ACTIVITY: Beginning at the first line of the data, print each line exactly, stopping after the line that contains "The height and width of the screenshot is (962, 1774).".

MATERIAL FOR THIS EXERCISE:
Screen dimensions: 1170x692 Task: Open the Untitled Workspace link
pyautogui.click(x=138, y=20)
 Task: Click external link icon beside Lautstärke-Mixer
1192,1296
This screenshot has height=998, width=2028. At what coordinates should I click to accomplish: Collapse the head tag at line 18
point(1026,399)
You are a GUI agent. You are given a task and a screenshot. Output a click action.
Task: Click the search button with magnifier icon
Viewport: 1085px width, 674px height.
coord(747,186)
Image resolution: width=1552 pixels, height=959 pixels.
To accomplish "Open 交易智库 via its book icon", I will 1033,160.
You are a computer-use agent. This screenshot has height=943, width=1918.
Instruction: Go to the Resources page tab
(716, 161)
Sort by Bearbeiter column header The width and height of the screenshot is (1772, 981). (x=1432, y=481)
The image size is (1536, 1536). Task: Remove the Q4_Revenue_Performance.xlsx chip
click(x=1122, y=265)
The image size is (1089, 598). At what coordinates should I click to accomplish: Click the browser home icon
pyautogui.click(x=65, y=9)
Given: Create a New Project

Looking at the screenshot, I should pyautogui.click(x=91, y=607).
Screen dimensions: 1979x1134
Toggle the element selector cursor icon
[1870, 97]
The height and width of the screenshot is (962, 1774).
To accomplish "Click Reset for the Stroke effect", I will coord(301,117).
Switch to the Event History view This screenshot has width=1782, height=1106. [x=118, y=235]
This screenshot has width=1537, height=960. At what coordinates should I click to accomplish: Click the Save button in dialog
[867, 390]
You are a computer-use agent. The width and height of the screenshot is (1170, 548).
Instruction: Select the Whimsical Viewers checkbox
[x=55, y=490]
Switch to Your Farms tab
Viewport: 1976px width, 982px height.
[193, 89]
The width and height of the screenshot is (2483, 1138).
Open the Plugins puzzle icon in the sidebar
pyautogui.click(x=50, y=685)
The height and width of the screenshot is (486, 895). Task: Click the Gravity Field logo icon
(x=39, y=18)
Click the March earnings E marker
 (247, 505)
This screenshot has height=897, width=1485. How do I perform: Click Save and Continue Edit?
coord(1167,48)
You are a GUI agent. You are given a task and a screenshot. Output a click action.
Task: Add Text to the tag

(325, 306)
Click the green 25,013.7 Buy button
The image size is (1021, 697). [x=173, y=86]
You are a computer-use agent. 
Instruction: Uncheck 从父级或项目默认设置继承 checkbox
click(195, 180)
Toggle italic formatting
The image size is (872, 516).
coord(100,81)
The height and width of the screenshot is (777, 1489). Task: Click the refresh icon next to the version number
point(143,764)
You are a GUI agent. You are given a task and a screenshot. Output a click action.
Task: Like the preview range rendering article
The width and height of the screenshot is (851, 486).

WRITTEN ANSWER:
Screen dimensions: 1170x692 Task: Open the Untitled Workspace link
pyautogui.click(x=138, y=20)
 Task: Click external link icon beside Lautstärke-Mixer
1192,1296
This screenshot has height=998, width=2028. At what coordinates should I click to accomplish: Collapse the head tag at line 18
point(1026,399)
You are a GUI agent. You are given a task and a screenshot. Output a click action.
Task: Click the search button with magnifier icon
Viewport: 1085px width, 674px height.
coord(747,186)
Image resolution: width=1552 pixels, height=959 pixels.
To accomplish "Open 交易智库 via its book icon", I will 1033,160.
You are a computer-use agent. This screenshot has height=943, width=1918.
Instruction: Go to the Resources page tab
(716, 161)
Sort by Bearbeiter column header The width and height of the screenshot is (1772, 981). (x=1432, y=481)
The image size is (1536, 1536). Task: Remove the Q4_Revenue_Performance.xlsx chip
click(x=1122, y=265)
The image size is (1089, 598). At what coordinates should I click to accomplish: Click the browser home icon
pyautogui.click(x=65, y=9)
Given: Create a New Project

Looking at the screenshot, I should pyautogui.click(x=91, y=607).
Screen dimensions: 1979x1134
Toggle the element selector cursor icon
[1870, 97]
The height and width of the screenshot is (962, 1774).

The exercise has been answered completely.